For half a minute there was no sound from inside. Then, eventually, he heard dragging footsteps (she’d be wearing open-backed sandals, he guessed, and they made her walk ragged), and Charmaine opened the door. Her face was not made-up, and its nakedness made even plainer response to his standing there. She was unpleasantly surprised.

“Marty,” was all she managed to say. No welcoming smile, no tears.

“I came on the off-chance,” he said, attempting nonchalance. But it was obvious that he’d made a tactical error from the moment she sighted him.

“I thought you weren’t allowed out-“she said, then corrected herself, “-I mean, you know, I thought you weren’t allowed off the estate.”

“I asked for special dispensation,” he said. “Can I come in, or do we talk on the doorstep?”

“Oh . . . oh, yes. Of course.”

He stepped inside, and she closed the door behind him. There was an uncomfortable moment in the narrow hallway. Their proximity seemed to demand an embrace, yet he felt unable, and she unwilling, to make the gesture. She compromised with a patently artificial smile, followed by a light kiss on the cheek.

“I’m sorry,” she said, apologizing for nothing in particular. She led him down the hallway to the kitchen. “I just didn’t expect you, that’s all. Come on in. The place is in chaos, I’m afraid.”

The house smelled stale; as though it needed a good airing. Washing, drying on the radiators, made the atmosphere muggy, like the sauna back at the Sanctuary.

“Take a seat,” she said, lifting a bag of unsorted groceries off one of the kitchen chairs, “I’ll just finish here.” There was a second load of dirty washing on the kitchen table-hygienic as ever-which she began to load into the washing machine, her chatter nervous, her eyes never meeting his as she concentrated on the matter in hand; the towels, the underwear, the blouses. He recognized none of the clothes, and found himself ferreting through the soiled items looking for something he had seen her in before. If not six years before, then in visits to the prison. But it was all new stuff.

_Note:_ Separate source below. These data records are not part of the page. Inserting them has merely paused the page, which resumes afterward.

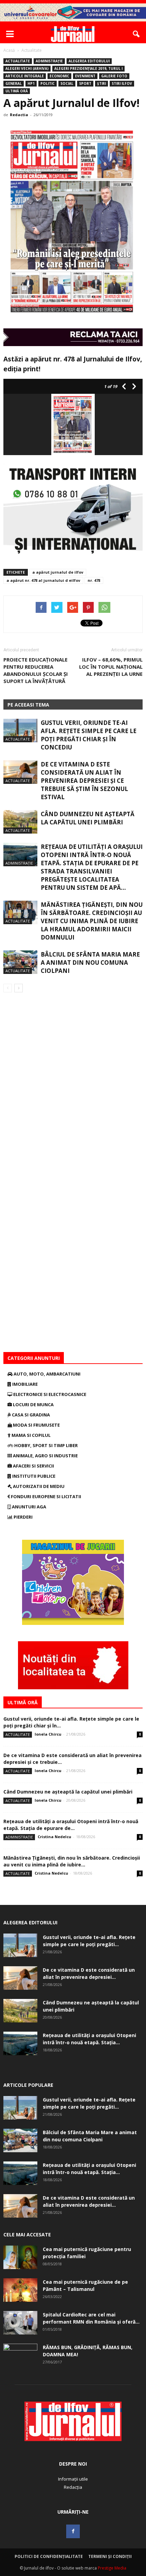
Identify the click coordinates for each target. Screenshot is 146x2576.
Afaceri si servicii (33, 1466)
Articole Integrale (24, 76)
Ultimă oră (16, 91)
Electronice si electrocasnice (49, 1394)
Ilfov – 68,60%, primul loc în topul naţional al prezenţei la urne (111, 666)
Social (66, 83)
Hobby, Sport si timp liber (45, 1445)
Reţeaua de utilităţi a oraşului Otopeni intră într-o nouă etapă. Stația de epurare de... (70, 1824)
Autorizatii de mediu (38, 1486)
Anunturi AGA (28, 1507)
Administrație (49, 61)
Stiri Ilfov (122, 83)
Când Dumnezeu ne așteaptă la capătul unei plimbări (87, 818)
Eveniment (85, 76)
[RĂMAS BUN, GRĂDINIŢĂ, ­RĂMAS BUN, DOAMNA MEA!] (20, 2356)
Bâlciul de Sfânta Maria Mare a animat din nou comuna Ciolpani (90, 962)
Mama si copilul (31, 1435)
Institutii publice (33, 1476)
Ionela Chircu (48, 1734)
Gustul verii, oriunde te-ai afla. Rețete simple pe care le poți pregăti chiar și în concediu (88, 735)
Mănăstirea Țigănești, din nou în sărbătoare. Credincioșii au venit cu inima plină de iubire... (71, 1861)
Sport (85, 83)
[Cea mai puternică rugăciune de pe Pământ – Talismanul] (20, 2290)
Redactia (19, 114)
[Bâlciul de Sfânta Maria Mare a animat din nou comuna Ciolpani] (20, 962)
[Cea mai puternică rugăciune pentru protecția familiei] (20, 2257)
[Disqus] (73, 1088)
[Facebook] (73, 2531)
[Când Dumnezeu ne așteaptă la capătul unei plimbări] (20, 822)
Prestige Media (112, 2568)
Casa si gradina (30, 1415)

“-I just didn’t expect you-” she was saying, closing the machine and loading powder into it. “I was sure you’d call first. And look at me; I look like a wet rag. God, it would be today, I’ve got so much to do-” She finished with the machine, pushed the sleeves of her sweater back up, said: “Coffee?” and turned to the kettle to make some without waiting for an answer. “You look well, Marty, you really do.”

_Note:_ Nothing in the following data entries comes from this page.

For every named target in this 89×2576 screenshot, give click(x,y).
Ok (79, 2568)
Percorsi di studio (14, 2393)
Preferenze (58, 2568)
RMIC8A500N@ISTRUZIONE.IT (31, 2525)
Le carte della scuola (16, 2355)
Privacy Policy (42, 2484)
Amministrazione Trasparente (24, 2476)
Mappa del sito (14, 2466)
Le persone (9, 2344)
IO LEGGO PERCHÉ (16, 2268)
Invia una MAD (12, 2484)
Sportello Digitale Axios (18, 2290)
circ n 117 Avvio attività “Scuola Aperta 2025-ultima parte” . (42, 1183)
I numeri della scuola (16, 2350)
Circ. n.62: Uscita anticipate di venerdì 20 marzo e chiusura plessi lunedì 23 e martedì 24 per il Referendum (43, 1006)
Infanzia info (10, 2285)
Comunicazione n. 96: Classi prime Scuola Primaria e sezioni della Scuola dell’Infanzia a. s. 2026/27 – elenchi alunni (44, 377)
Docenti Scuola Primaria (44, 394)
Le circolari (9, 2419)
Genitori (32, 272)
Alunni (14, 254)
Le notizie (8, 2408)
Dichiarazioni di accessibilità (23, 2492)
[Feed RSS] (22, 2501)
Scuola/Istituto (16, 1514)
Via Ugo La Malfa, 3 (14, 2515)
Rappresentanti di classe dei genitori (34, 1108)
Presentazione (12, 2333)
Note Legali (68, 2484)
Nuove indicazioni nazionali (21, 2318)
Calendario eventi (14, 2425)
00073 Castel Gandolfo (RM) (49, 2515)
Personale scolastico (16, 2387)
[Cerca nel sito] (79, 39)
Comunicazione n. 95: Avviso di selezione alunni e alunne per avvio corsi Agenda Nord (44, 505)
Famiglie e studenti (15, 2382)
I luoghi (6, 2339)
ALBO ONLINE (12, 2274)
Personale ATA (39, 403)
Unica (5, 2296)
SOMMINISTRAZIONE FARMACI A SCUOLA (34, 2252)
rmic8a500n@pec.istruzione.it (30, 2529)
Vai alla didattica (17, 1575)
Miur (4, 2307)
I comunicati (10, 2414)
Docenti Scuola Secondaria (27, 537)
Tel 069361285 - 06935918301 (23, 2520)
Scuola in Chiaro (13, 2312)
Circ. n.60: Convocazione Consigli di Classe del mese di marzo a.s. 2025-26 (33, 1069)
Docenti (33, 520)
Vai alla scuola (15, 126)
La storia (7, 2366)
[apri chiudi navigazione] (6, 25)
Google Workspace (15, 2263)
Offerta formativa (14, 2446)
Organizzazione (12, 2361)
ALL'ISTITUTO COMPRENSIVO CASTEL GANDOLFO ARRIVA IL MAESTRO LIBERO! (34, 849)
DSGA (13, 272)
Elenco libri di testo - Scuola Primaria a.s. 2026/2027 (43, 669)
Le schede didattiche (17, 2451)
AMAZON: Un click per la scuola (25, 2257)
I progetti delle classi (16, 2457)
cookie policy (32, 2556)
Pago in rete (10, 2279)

How did she know? She’d scarcely taken two glances at him in her whirlwind of activity. Whereas he, he couldn’t take his eyes off her. He sat watching her at the sink, wringing out a cloth to swab down the counter, and nothing had changed in six years-not really-just a few lines on their faces. He had a feeling in him that was like panic; something to be held down for fear it make a fool of him.

She made him coffee; talked about the way the neighborhood had changed; about Terry and the saga of choosing the paint for the front of the house; about how much it cost on the subway from Mile End to Wandsworth; about how well he looked-“You really do, Marty, I’m not just saying that”-she talked about everything but something. It wasn’t Charmaine talking, and that hurt. Hurt her too, he knew. She was marking time with him, that was all it was, filling the minutes with vacuous chat until he gave up in despair and left.

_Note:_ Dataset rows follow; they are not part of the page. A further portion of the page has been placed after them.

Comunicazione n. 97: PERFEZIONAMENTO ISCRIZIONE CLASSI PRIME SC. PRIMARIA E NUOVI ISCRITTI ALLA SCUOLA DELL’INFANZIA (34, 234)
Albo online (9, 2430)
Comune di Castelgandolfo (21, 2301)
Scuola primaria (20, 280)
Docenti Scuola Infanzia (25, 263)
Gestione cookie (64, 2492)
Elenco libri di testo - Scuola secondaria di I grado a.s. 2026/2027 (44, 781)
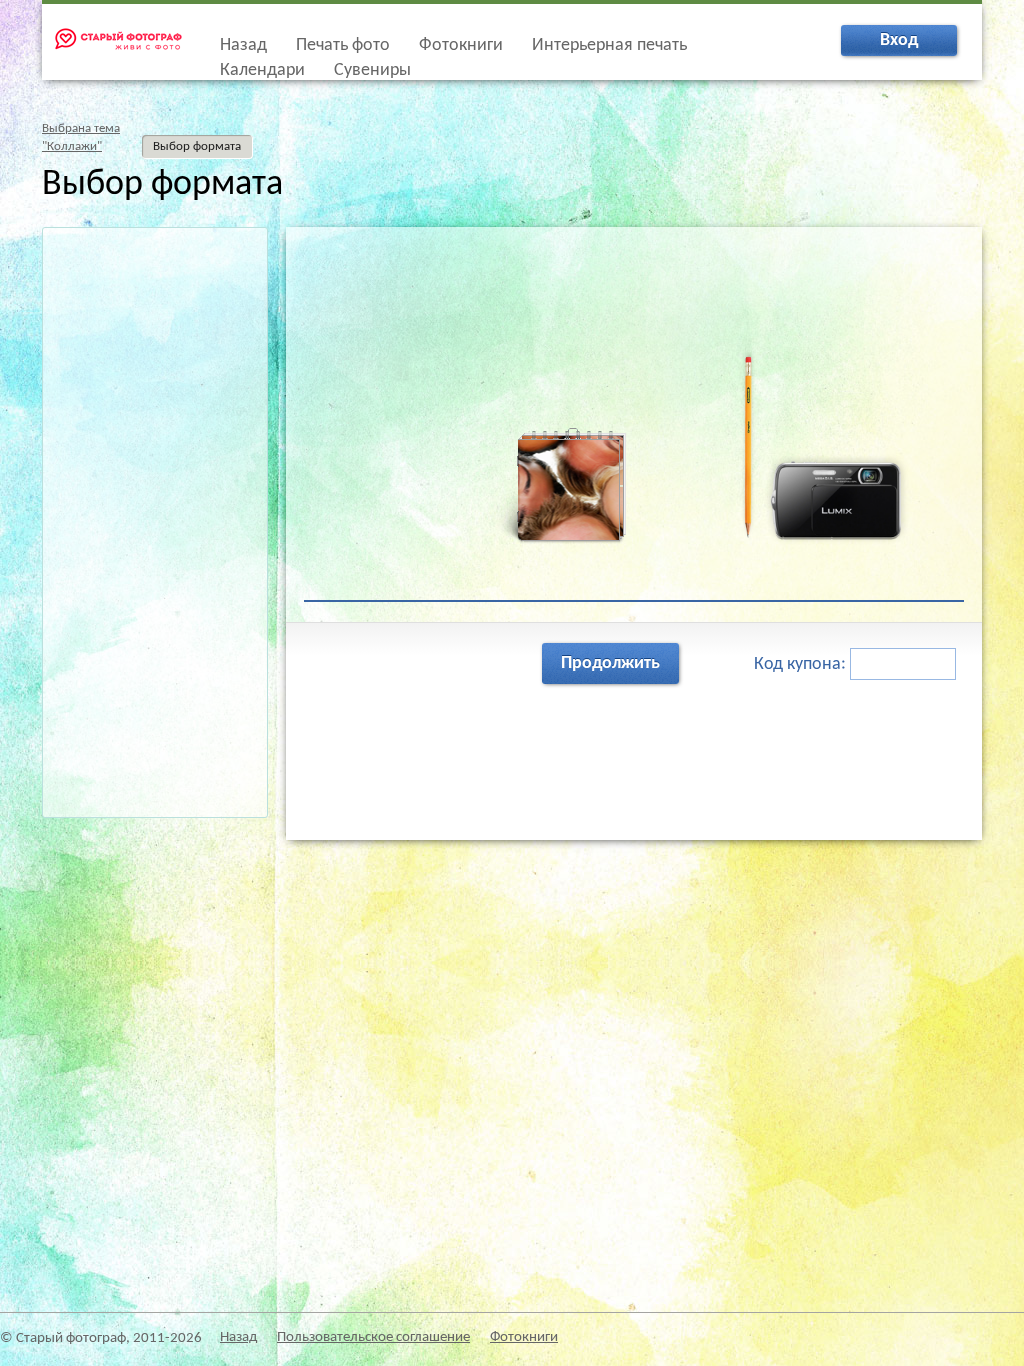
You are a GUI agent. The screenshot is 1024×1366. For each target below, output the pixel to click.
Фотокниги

“Look,” she said. “I really must change.”

“Going out?”

“Yes.”

“Oh.”

“-if you’d said, Marty, I would have cleared a space. Why didn’t you ring me?”

“Maybe we could go out for a meal sometime?” he suggested.

“Maybe.”

She was viciously noncommittal.

“-things are a bit hectic just at the moment.”

“I’d like a chance to talk. You know, properly.”

She was getting edgy: he knew the signs well, and she was aware of his scrutiny. She picked up the coffee mugs and took them to the sink.

“I really must dash,” she said. “Make yourself some more coffee if you want. Stuff’s in the-well, you know where it is. There’s a lot of things of yours here, you know. Motorcycle magazines and stuff. I’ll sort them out for you. Excuse me. I have to change.”